**Exercise description:**
This exercise needs the complete data reproduced exactly.

**Supplied information:**
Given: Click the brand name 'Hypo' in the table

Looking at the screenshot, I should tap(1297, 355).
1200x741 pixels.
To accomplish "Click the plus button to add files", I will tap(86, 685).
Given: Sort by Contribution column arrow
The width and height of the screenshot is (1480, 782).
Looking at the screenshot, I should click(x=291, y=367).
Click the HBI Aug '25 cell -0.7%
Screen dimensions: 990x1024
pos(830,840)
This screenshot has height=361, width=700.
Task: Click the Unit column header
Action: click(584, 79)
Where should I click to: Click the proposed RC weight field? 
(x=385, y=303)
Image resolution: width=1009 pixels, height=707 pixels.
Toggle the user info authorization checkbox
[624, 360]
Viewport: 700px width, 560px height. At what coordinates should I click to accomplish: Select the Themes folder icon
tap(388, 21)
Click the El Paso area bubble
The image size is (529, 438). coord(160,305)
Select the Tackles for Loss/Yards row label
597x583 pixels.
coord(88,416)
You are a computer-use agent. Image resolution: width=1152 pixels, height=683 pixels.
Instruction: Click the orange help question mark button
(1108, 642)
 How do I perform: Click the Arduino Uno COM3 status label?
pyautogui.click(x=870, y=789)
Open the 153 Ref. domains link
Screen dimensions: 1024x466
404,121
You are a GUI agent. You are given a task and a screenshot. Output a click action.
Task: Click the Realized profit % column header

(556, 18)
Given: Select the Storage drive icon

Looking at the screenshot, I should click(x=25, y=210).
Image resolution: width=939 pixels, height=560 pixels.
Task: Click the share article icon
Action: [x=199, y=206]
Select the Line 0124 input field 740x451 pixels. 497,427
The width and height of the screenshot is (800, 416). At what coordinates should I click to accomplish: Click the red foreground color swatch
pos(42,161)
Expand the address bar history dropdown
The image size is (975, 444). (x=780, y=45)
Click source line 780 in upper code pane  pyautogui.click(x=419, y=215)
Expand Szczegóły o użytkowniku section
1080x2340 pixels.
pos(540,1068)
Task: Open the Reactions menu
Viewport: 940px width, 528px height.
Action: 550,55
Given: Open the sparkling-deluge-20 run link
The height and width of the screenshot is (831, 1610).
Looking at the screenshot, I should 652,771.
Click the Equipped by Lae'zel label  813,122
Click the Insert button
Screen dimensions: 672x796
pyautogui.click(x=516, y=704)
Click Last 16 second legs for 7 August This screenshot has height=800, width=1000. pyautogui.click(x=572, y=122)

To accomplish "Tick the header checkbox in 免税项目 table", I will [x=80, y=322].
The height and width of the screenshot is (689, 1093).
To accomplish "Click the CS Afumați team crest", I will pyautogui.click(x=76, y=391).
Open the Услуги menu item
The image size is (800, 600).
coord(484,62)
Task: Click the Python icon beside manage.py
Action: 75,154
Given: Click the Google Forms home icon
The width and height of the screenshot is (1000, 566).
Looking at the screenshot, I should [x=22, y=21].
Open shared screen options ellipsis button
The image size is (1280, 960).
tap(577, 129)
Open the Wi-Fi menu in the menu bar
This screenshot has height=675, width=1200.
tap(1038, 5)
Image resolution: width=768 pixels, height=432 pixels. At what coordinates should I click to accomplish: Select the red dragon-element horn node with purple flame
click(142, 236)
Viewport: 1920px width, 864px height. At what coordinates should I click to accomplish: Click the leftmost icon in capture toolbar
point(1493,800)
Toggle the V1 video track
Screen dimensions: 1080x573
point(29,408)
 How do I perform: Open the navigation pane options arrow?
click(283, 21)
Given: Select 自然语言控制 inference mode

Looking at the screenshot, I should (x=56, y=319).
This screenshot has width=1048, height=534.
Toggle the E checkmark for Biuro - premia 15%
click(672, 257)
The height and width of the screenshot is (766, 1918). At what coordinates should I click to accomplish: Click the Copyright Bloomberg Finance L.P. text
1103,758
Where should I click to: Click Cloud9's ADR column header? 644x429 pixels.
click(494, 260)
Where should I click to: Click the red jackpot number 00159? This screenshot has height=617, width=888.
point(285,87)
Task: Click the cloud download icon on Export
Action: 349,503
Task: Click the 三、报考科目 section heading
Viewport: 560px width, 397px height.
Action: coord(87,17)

**Solution:**
Given: Click the brand name 'Hypo' in the table

Looking at the screenshot, I should tap(1297, 355).
1200x741 pixels.
To accomplish "Click the plus button to add files", I will tap(86, 685).
Given: Sort by Contribution column arrow
The width and height of the screenshot is (1480, 782).
Looking at the screenshot, I should click(x=291, y=367).
Click the HBI Aug '25 cell -0.7%
Screen dimensions: 990x1024
pos(830,840)
This screenshot has height=361, width=700.
Task: Click the Unit column header
Action: click(584, 79)
Where should I click to: Click the proposed RC weight field? 
(x=385, y=303)
Image resolution: width=1009 pixels, height=707 pixels.
Toggle the user info authorization checkbox
[624, 360]
Viewport: 700px width, 560px height. At what coordinates should I click to accomplish: Select the Themes folder icon
tap(388, 21)
Click the El Paso area bubble
The image size is (529, 438). coord(160,305)
Select the Tackles for Loss/Yards row label
597x583 pixels.
coord(88,416)
You are a computer-use agent. Image resolution: width=1152 pixels, height=683 pixels.
Instruction: Click the orange help question mark button
(1108, 642)
 How do I perform: Click the Arduino Uno COM3 status label?
pyautogui.click(x=870, y=789)
Open the 153 Ref. domains link
Screen dimensions: 1024x466
404,121
You are a GUI agent. You are given a task and a screenshot. Output a click action.
Task: Click the Realized profit % column header

(556, 18)
Given: Select the Storage drive icon

Looking at the screenshot, I should click(x=25, y=210).
Image resolution: width=939 pixels, height=560 pixels.
Task: Click the share article icon
Action: [x=199, y=206]
Select the Line 0124 input field 740x451 pixels. 497,427
The width and height of the screenshot is (800, 416). At what coordinates should I click to accomplish: Click the red foreground color swatch
pos(42,161)
Expand the address bar history dropdown
The image size is (975, 444). (x=780, y=45)
Click source line 780 in upper code pane  pyautogui.click(x=419, y=215)
Expand Szczegóły o użytkowniku section
1080x2340 pixels.
pos(540,1068)
Task: Open the Reactions menu
Viewport: 940px width, 528px height.
Action: 550,55
Given: Open the sparkling-deluge-20 run link
The height and width of the screenshot is (831, 1610).
Looking at the screenshot, I should 652,771.
Click the Equipped by Lae'zel label  813,122
Click the Insert button
Screen dimensions: 672x796
pyautogui.click(x=516, y=704)
Click Last 16 second legs for 7 August This screenshot has height=800, width=1000. pyautogui.click(x=572, y=122)

To accomplish "Tick the header checkbox in 免税项目 table", I will [x=80, y=322].
The height and width of the screenshot is (689, 1093).
To accomplish "Click the CS Afumați team crest", I will pyautogui.click(x=76, y=391).
Open the Услуги menu item
The image size is (800, 600).
coord(484,62)
Task: Click the Python icon beside manage.py
Action: 75,154
Given: Click the Google Forms home icon
The width and height of the screenshot is (1000, 566).
Looking at the screenshot, I should [x=22, y=21].
Open shared screen options ellipsis button
The image size is (1280, 960).
tap(577, 129)
Open the Wi-Fi menu in the menu bar
This screenshot has height=675, width=1200.
tap(1038, 5)
Image resolution: width=768 pixels, height=432 pixels. At what coordinates should I click to accomplish: Select the red dragon-element horn node with purple flame
click(142, 236)
Viewport: 1920px width, 864px height. At what coordinates should I click to accomplish: Click the leftmost icon in capture toolbar
point(1493,800)
Toggle the V1 video track
Screen dimensions: 1080x573
point(29,408)
 How do I perform: Open the navigation pane options arrow?
click(283, 21)
Given: Select 自然语言控制 inference mode

Looking at the screenshot, I should (x=56, y=319).
This screenshot has width=1048, height=534.
Toggle the E checkmark for Biuro - premia 15%
click(672, 257)
The height and width of the screenshot is (766, 1918). At what coordinates should I click to accomplish: Click the Copyright Bloomberg Finance L.P. text
1103,758
Where should I click to: Click Cloud9's ADR column header? 644x429 pixels.
click(494, 260)
Where should I click to: Click the red jackpot number 00159? This screenshot has height=617, width=888.
point(285,87)
Task: Click the cloud download icon on Export
Action: 349,503
Task: Click the 三、报考科目 section heading
Viewport: 560px width, 397px height.
Action: coord(87,17)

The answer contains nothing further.